Create an Azure Synapse Link for Dataverse with your Azure Synapse Workspace
You can use the Azure Synapse Link to connect your Microsoft Dataverse data to Azure Synapse Analytics to explore your data and accelerate time to insight. This article shows you how to perform the following tasks:
- Connect your Dataverse data to your Azure Synapse Analytics workspace with the Azure Synapse Link service.
- Manage Dataverse tables included in the Azure Synapse Link.
- Monitor your Azure Synapse Link.
- Unlink your Azure Synapse Link.
- Relink your Azure Synapse Link.
- View your data in Azure Synapse Analytics.
Note
Azure Synapse Link for Microsoft Dataverse was formerly known as Export to data lake. The service was renamed effective May 2021 and will continue to export data to Azure Data Lake as well as Azure Synapse Analytics.
Prerequisites
Dataverse: You must have the Dataverse system administrator security role. Additionally, tables you want to export via Azure Synapse Link must have the Track changes property enabled. More information: Advanced options
Azure Data Lake Storage Gen2: You must have an Azure Data Lake Storage Gen2 account and Owner and Storage Blob Data Contributor role access. Your storage account must enable Hierarchical namespace for both initial setup and delta sync. Allow storage account key access is required only for the initial setup.
Synapse workspace: You must have a Synapse workspace and the Synapse Administrator role access within the Synapse Studio. The Synapse workspace must be in the same region as your Azure Data Lake Storage Gen2 account. The storage account must be added as a linked service within the Synapse Studio. To create a Synapse workspace, go to Creating a Synapse workspace.
Note
- The storage account and Synapse workspace must be created in the same Microsoft Entra tenant as your Power Apps tenant.

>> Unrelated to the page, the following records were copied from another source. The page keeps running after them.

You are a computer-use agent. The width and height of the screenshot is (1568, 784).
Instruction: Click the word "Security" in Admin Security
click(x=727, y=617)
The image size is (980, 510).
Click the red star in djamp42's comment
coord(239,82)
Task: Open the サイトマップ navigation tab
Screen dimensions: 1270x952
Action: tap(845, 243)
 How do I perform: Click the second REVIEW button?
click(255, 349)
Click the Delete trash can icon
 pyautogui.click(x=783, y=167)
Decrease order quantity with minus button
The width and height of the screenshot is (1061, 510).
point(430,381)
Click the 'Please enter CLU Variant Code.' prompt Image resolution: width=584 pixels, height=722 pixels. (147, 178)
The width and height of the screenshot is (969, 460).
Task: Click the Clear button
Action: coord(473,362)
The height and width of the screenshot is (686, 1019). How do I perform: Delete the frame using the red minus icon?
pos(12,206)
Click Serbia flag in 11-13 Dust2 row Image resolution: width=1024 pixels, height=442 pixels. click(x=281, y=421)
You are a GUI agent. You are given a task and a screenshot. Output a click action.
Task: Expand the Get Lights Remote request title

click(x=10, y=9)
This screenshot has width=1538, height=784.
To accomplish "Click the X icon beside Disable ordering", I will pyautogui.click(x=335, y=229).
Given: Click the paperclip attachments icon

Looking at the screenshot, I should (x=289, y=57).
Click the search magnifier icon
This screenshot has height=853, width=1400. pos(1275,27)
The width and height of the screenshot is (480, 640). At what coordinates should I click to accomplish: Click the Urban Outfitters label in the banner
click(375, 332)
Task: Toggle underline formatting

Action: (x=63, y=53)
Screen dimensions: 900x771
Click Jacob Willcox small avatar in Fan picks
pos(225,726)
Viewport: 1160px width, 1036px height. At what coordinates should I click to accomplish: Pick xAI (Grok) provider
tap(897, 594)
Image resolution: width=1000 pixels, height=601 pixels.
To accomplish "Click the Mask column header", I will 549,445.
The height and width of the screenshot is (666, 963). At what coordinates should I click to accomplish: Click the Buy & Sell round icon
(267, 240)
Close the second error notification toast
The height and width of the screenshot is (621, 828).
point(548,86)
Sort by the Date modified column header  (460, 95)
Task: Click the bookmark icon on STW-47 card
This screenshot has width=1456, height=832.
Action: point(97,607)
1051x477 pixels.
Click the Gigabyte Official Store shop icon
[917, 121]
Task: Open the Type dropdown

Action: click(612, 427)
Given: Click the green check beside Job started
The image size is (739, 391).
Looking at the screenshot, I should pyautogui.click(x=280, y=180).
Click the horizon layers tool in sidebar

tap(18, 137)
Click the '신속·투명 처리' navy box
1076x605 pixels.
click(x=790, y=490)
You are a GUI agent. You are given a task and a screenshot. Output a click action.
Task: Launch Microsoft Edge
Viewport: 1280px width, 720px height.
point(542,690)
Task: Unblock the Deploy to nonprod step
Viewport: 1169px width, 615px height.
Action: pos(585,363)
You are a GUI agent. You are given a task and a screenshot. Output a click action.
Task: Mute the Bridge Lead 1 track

- To set Enabled from selected virtual networks and IP addresses for linked storage account and workspace, you must create an Azure Synapse Link with managed identities. More information: Use managed identities for Azure with your Azure data lake storage (without managed identities set up, you must enable public network access for Azure resources for both initial setup and delta sync.)
- Synapse workspaces featuring managed private endpoints, data exfiltration protection, or managed virtual networks aren't supported.
- You must have Reader role access to the resource group with the storage account and Synapse workspace.
- When you add multiple users to the synapse workspace, they must have the Synapse Administrator role access within the Synapse Studio and the Storage Blob Data Contributor role on the Azure Data Lake Storage Gen2 account.
- The creation of Synapse Link profiles under a single DV environment is limited to a maximum of 10.
Connect Dataverse to Synapse workspace
Sign in to Power Apps and select your preferred environment.
On the left navigation pane, select Azure Synapse Link. If Azure Synapse Link isn't visible in the side pane, select …More and choose Discover all. Select Azure Synapse Link in the Data Management section.
On the command bar, select + New link.
Select the Connect to your Azure Synapse workspace option.
Select the Subscription, Resource group, Workspace name, and Storage account. Ensure that the Synapse workspace and storage account meet the requirements specified in the Prerequisites section. Select Next.
Note
As part of linking the environment to a data lake, you grant the Azure Synapse Link service access to your storage account. Ensure that you followed the prerequisites of creating and configuring the Azure data lake storage account, and granting yourself an owner role on the storage account. Additionally, you grant the Power Platform Dataflows service access to your storage account. More information: Self-service data prep with dataflows.
Add the tables you want to export, and then select Save. Only tables with change tracking enabled can be exported. More information: Enable change tracking.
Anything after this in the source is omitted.